Esta tomada de posição que hoje parece desprovida de qualquer nexo, não era assim tão descabida e digna de ser encarada de ânimo leve. A “arretrete” não tinha esgoto e os dejectos ficavam depositados no desnível existente na parte inferior, onde eram misturados com mato de forma a produzir estrume que, numa época em que os fertilizantes químicos não estavam em uso, era essencial para a lavoura.
Apesar das suas brincadeiras levadas ao limite, na generalidade, era pessoa bem quista e prezada pela comunidade, pois tinha uma índole bondosa e franca que facilmente gerava mais empatias que antagonismos. A mão que conspurcava com um punhado de terra a água que a tia Aninhas trazia da fonte ou lhe rebolava uma pedra em direção à lareira para lhe tombar as panelas também lhe mitigava a pobreza em que vivia, enviando-lhe um avio de mercearia ou convidando-a a partilhar um quartilho de vinho para aplacar o rosário de pragas com que era mimoseado, depois de se ter deleitado ao ouvi-las.
Infelizmente, ele e a Aninhas comungavam do gosto pelo néctar de Baco, no seu caso, demasiado excessivo e não era invulgar vê-lo “tocado pela pinga”. A D. Lurdes, sua consorte, bem tentava combater a dependência incontrolável do marido, pedindo aos taberneiros que lhe restringissem o consumo e escondendo as sucessivas mangueiras que ele usava para ferrar os pipos pelo batoque, mas sem sucesso.
O alcoolismo e a obesidade foram-lhe debilitando a saúde e as crises de fígado, volta e meia, tinham-no acamado. Numa dessa recaídas o meu avô foi visita-lo e, como irmão mais velho vinte anos, estava a admoestar-lhe uma grande reprimenda onde o aconselhava a preparar-se para entregar a alma a deus, quando ele, fitando um calendário com uma modelo semi-nua, lhe disse:
-Ó António… Ah ricas espanholas!.. Até tocavam castanholas com as unhas dos pés.

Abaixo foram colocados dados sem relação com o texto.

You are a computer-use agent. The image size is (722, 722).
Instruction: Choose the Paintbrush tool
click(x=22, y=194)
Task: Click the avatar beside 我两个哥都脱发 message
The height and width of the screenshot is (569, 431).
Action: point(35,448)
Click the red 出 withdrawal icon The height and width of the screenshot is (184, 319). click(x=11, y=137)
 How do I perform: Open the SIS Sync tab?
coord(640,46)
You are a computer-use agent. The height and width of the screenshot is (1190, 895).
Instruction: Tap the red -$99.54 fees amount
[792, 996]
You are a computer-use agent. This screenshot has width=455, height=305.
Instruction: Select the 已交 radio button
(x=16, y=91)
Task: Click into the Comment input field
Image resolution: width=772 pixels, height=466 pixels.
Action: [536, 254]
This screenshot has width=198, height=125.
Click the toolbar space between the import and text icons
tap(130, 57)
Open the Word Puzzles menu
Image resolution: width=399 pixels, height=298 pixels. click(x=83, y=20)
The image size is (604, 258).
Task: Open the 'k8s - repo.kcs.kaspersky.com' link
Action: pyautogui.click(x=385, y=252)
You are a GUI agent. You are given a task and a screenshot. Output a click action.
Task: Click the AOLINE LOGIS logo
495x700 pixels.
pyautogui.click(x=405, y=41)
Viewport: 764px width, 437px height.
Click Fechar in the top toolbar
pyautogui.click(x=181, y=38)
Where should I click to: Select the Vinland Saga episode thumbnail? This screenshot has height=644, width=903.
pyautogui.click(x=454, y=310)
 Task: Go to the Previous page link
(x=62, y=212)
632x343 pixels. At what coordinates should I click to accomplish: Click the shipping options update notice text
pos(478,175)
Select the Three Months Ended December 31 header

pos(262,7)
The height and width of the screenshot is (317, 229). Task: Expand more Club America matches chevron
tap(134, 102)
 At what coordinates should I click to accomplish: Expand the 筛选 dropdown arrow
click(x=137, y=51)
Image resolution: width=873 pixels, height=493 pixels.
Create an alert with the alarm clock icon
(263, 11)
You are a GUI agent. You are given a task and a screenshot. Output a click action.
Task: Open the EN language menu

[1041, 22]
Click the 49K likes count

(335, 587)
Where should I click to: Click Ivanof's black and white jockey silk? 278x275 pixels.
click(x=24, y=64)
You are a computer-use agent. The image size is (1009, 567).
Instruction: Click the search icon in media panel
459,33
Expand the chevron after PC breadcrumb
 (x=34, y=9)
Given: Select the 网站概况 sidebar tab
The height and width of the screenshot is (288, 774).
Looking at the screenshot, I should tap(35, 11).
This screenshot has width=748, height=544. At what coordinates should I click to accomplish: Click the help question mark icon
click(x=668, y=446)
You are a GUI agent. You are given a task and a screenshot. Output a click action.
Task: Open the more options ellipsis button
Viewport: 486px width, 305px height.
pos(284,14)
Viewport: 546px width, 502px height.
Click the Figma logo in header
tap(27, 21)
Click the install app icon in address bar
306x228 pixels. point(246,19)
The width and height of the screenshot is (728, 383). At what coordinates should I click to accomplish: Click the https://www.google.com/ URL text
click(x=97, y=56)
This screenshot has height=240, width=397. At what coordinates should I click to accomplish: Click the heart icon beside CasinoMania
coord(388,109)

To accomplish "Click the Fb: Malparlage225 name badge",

Perante tamanha insensatez, o meu avô levantou-se e saiu porta fora, exclamando:
- Tu não tens salvação!..
E não teve, pelo menos terrena, pois não chegou a septuagenário. Morreu, no hospital da marinha, no dia em que faleceu o Sá Carneiro e foi sepultado no mesmo cemitério em Lisboa. A sua chegada coincidiu poucos minutos antes do funeral do primeiro-ministro e, por conseguinte, passou pela formatura destinada a prestar as honras de estado à individualidade. Como militar, a sua urna vinha amortalhada com a bandeira nacional. Perante um dos símbolos da pátria, as forças em parada apresentaram armas, proporcionando-lhe uma partida condizente com eloquência dos episódios que criou. Como diz a minha prima Rosa Maria, acompanhante do cortejo fúnebre:
- Se ele pudesse contar, aos da Gralheira, o seu funeral, seria mais uma estória que ficaria para a história.
A esses não contou, mas tenho a certeza que, onde quer que esteja, dirá, como era costume iniciar uma narração:
- “Isto outra vida”, eram mais de quatrocentos homens perfilados a prestarem-me homenagem.
Muito haveria a dizer e ainda mais a contar, mas é impossível abarcar toda sua magnitude numa crónica mal talhada. Fica para um projecto mais abrangente, não que a sua imagem corra o risco de se desvanecer nos meandros do tempo, pois uma figura tão enraizada na oralidade de um povo, certamente, não carece de ser escrita para garantir a memória futura.    

                                                                                           Vitor Silvestre.